ARF issues media measurement warning

If you think it’s tough these days to get a handle on who’s watching what, just wait a few years. A committee of top media research experts says current audience measurement technology won’t be able to cope once digital television becomes the norm.

Gabe Samuels, vice-president of research for the New York-based Advertising Research Foundation, says it’s highly unlikely BBM’s Picture Matching technology nor Nielsen Media Research’s Tuner Probe technology will be effective in five to six years, once the industry switches over to digital broadcasting.

In the new digital world, media measurement experts say, the compression of broadcast signals will mean the elimination of unique signals for Tuner Probe technology to detect. In the same way, the convergence of technology will mean that personalized viewing won’t be recognized by Picture Matching.

With this in mind, ARF is funding the North American Television Audience Measurement (NATAM) project. Chaired by Samuels, NATAM boasts a triumvirate of media measurement experts: Barry Kiefl, director of research for CBC, Horst Stipp, director of research for NBC, and Bill McKenna, CEO of Mediafax in Puerto Rico.

Kiefl says NATAM is trying to provide guidance to suppliers of audience research so the industry is not caught flat-footed in 2006 when digital television will be the only broadcast format coming out of the U.S.

‘[Digital broadcasting] is going to change the whole marketing world,’ says Kiefl, equating interactive TV with the birth of an entirely new medium.

He says NATAM is trying to forecast consumer adoption of digital technology and, on that basis, will put forth some likely scenarios about what devices will need to be monitored in five years. In addition, it will establish guidelines outlining the information clients, agencies and broadcasters will need from future measurement systems.

‘The measurement companies today are arguing about things that were relevant five years ago,’ Kiefl says. ‘They’re certainly not going to be relevant five years from now.’

The committee’s work is expected to be completed and its report released by the end of this year.

For their part, Canada’s television audience measurement companies say while they might not have the appropriate technology today, they will by the time it’s needed.

Mike Leahy, group vice-president, sales and marketing for Nielsen Media Research, concedes that Tuner Probe technology was designed for an analogue environment, but says the company is already field-testing a portfolio of new measurement solutions. They include software metering methods and an Active/Passive meter that combines active audio and video code readers with passive audio and video matching engines.

‘The coming digital technologies require an enormous amount of expenditure and expertise to measure,’ says Leahy. He credits the company’s size and stature with the fact that digital behemoths such as Microsoft, Lucent, Worldgate and Intel are partnering with Nielsen on new measurement solutions.

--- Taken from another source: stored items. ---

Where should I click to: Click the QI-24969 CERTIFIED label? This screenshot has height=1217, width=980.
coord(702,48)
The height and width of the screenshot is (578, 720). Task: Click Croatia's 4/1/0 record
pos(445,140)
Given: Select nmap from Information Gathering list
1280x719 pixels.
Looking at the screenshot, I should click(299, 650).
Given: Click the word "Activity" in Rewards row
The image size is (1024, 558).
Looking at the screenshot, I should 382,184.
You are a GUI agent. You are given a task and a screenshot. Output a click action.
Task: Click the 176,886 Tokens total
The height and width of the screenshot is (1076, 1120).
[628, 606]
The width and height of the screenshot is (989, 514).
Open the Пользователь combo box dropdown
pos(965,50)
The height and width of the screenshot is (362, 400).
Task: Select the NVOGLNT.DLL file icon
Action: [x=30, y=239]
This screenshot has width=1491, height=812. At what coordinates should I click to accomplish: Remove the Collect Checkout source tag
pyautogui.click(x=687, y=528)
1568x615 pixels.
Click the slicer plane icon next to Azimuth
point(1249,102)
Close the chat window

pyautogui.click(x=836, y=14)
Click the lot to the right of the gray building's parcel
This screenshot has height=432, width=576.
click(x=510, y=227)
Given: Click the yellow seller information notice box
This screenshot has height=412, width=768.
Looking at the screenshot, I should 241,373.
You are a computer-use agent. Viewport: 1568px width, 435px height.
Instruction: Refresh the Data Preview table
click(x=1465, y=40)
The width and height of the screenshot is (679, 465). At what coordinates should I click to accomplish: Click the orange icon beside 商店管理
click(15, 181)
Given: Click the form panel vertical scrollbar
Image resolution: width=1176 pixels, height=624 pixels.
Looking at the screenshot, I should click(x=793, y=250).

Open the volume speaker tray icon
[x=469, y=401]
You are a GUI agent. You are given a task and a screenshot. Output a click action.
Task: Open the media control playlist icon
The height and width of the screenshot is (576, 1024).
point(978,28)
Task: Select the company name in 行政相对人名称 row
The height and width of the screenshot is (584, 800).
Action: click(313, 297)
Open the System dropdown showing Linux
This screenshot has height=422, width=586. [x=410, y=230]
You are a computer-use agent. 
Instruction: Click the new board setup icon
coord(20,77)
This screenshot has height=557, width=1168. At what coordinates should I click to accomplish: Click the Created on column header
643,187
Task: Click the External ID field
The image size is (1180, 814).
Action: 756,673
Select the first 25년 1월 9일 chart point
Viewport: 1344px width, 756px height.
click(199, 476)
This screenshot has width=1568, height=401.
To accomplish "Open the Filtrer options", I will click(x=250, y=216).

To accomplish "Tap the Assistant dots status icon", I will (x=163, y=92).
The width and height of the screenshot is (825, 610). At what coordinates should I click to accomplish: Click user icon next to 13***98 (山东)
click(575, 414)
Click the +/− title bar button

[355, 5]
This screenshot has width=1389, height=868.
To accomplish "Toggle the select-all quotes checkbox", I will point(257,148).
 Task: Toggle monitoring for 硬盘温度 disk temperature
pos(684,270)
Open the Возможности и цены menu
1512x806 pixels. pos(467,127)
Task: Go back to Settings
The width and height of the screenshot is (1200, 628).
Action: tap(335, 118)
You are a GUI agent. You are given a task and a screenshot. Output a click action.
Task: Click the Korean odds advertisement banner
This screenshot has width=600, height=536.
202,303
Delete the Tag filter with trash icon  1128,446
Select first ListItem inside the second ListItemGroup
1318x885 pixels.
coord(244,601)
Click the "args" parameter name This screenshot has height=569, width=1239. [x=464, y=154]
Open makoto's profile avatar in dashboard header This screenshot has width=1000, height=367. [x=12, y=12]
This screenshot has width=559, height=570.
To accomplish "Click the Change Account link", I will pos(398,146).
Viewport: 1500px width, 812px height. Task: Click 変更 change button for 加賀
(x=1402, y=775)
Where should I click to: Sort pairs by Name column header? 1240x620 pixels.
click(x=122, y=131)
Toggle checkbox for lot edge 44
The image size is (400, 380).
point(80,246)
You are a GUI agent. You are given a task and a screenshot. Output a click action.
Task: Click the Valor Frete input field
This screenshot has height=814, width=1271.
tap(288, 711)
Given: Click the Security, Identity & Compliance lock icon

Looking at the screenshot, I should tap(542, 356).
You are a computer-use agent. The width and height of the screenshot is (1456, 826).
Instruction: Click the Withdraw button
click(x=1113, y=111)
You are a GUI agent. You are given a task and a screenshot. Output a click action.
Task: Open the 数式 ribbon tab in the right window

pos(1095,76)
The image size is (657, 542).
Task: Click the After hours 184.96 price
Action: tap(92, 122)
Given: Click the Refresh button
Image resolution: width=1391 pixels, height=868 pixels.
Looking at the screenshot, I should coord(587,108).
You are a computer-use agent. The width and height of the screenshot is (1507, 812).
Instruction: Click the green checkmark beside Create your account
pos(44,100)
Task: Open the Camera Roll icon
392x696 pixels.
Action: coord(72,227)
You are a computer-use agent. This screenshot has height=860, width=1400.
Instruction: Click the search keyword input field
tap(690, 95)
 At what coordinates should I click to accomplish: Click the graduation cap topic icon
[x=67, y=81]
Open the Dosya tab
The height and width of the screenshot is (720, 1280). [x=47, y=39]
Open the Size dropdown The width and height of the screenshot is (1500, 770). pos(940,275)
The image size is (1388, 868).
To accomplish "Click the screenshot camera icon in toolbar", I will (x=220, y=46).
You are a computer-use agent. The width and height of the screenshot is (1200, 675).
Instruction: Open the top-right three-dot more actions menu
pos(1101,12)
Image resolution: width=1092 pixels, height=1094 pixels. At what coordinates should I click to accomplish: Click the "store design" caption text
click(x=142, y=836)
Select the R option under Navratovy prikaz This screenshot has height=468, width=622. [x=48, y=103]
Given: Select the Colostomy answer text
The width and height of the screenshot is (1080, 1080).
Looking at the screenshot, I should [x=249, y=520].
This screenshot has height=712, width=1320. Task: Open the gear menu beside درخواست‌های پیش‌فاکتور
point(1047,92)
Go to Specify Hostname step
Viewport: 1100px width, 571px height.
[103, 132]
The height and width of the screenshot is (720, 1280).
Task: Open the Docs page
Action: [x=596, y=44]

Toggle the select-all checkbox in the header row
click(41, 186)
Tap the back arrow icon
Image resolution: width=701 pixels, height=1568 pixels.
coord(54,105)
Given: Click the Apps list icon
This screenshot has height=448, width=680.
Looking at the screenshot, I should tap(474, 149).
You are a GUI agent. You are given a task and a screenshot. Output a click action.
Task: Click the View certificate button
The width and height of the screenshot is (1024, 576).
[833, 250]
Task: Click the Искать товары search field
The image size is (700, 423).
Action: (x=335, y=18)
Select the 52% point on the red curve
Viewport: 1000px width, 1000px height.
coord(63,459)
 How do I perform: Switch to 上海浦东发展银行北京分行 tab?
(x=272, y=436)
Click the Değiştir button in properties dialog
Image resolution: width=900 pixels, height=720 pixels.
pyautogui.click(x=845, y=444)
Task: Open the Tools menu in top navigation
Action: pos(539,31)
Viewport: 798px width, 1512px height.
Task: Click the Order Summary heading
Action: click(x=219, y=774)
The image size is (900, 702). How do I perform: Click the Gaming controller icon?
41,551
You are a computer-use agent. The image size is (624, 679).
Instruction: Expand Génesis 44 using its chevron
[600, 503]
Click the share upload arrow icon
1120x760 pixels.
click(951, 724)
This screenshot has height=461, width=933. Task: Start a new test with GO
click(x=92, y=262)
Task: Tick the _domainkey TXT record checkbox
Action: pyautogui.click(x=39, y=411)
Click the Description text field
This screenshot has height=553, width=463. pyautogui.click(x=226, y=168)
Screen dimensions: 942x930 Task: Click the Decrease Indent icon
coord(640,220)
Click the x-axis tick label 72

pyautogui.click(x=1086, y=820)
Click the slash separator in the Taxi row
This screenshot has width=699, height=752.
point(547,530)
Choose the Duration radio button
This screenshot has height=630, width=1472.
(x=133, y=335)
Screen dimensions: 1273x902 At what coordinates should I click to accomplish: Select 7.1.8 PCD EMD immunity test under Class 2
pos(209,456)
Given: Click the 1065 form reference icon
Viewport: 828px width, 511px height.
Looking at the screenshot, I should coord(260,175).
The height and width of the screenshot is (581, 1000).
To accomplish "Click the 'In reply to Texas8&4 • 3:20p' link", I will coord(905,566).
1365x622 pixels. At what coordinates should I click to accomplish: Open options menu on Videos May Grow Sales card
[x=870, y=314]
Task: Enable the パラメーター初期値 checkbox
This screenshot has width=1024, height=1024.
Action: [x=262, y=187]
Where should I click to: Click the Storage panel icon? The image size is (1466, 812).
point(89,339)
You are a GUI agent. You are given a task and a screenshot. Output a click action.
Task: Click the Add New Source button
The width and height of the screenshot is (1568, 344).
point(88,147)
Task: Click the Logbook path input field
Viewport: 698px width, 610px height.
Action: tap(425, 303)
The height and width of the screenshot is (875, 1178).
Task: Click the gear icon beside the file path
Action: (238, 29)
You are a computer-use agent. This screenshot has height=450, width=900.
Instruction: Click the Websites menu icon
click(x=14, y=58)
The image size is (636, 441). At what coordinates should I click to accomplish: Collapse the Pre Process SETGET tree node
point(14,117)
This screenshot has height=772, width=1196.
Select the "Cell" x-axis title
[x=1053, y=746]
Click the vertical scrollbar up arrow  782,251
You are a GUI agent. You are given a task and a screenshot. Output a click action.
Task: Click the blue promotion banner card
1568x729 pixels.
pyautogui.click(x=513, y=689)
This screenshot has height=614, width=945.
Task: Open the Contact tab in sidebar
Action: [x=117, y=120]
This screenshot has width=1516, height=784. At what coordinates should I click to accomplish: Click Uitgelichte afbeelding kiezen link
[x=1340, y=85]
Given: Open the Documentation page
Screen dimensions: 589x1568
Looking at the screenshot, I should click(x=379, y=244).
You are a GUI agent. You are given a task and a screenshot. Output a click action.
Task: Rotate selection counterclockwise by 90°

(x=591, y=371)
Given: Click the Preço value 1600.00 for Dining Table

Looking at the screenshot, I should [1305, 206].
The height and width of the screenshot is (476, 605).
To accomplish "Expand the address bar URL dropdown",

Robert Langlois, vice-president of Quebec services for BBM Bureau of Measurement, says he’s surprised at NATAM’s assertion that Picture Matching will not be effective in the digital future, because in Vancouver it is currently being used to measure a number of households that use satellites and other television distribution methods.

Langlois adds that if, in fact, Picture Matching technology does not meet the needs of the industry six or seven years from now, BBM will find a technology that will.

‘Because we don’t have an investment in research and development ourselves, we don’t have any system to amortize except the actual expenditures to [install] the system,’ says Langlois of the tripartite industry association.

‘We will be in a position to walk away if need be and introduce a new service.

‘That’s the beauty of BBM; we’re able to bring to the Canadian industry what we and the industry feel would be best at the moment the need is identified.’